Financial leverage is the use of borrowed money (debt) to finance the purchase of assets with the expectation that the income or capital gain from the new asset will exceed the cost of borrowing. In most cases, the debt provider will limit how much risk it is ready to take and indicate a limit on the extent of the leverage it will allow. In the case of asset-backed lending, the financial provider uses the assets as collateral until the borrower repays the loan. In the case of a cash flow loan, the general creditworthiness of the company is used to back the loan. The concept of leverage is common in the business world. It is mostly used to boost the returns on equity capital of a company, especially when the business is unable to increase its operating efficiency and returns on total investment. Because earnings on borrowing are higher than the interest payable on debt, the company's total earnings will increase, ultimately boosting stockholders' profits.Leverage and Capital Costs
The debt to equity ratio plays a role in the working average cost of capital (WACC).
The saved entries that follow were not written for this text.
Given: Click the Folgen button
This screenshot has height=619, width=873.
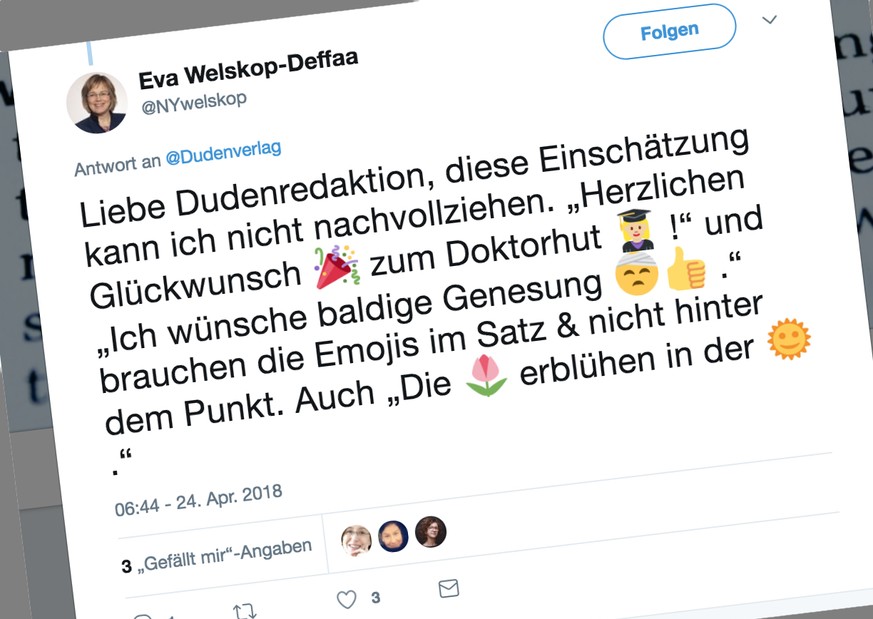Looking at the screenshot, I should pos(669,31).
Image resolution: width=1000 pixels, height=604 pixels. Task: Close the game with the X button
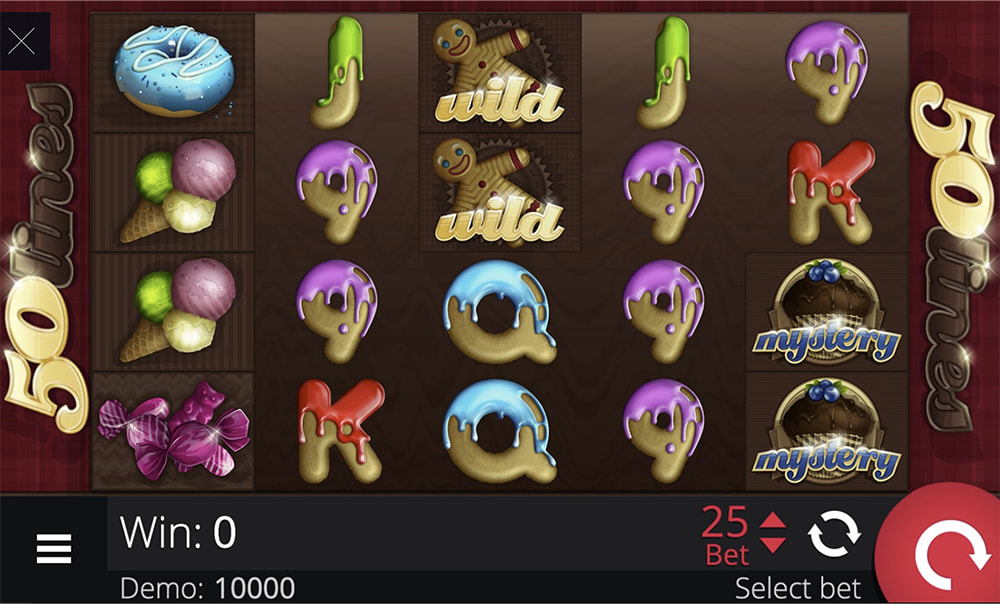pos(22,41)
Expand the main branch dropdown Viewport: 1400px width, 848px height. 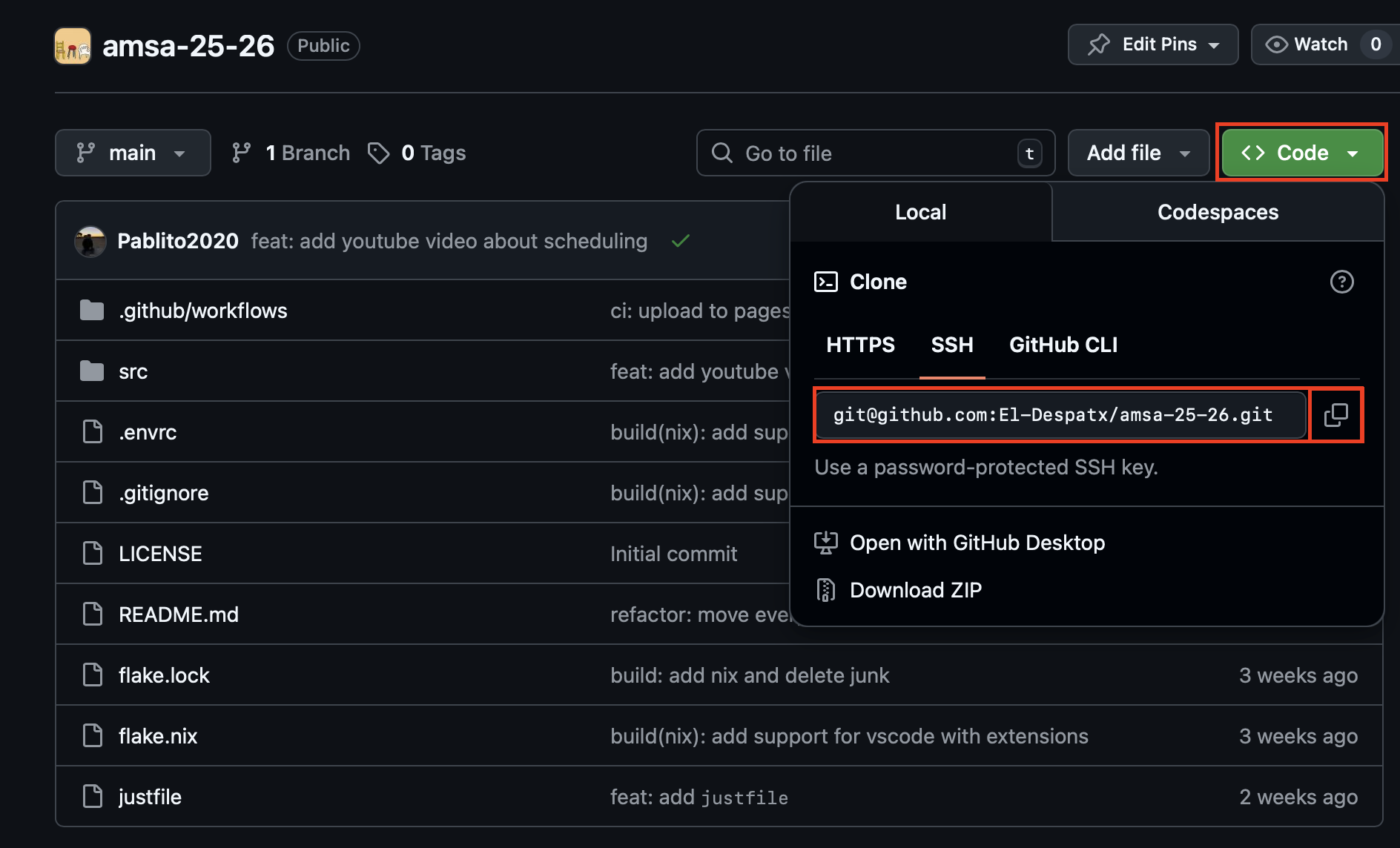[133, 153]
The overall interest on debt represents the break-even point that must be obtained to profitability in a given venture. Thus, WACC is essentially the average interest an organization owes on the capital it has borrowed for leverage. Let's say equity represents 60% of borrowed capital, and debt is 40%. This results in a financial leverage calculation of 40/60, or 0.6667. The organization owes 10% on all equity and 5% on all debt. That means that the weighted average cost of capital is (.4)(5) + (.6)(10) - or 8%. For every $10,000 borrowed, this organization will owe $800 in interest. Profit must be higher than 8% on the project to offset the cost of interest and justify this leverage.Benefits of Financial Leverage
Leverage provides the following benefits for companies:- Leverage is an essential tool a company's management can use to make the best financing and investment decisions.
- It provides a variety of financing sources by which the firm can achieve its target earnings.
- Leverage is also an essential technique in investing as it helps companies set a threshold for the expansion of business operations. For example, it can be used to recommend restrictions on business expansion once the projected return on additional investment is lower than the cost of debt.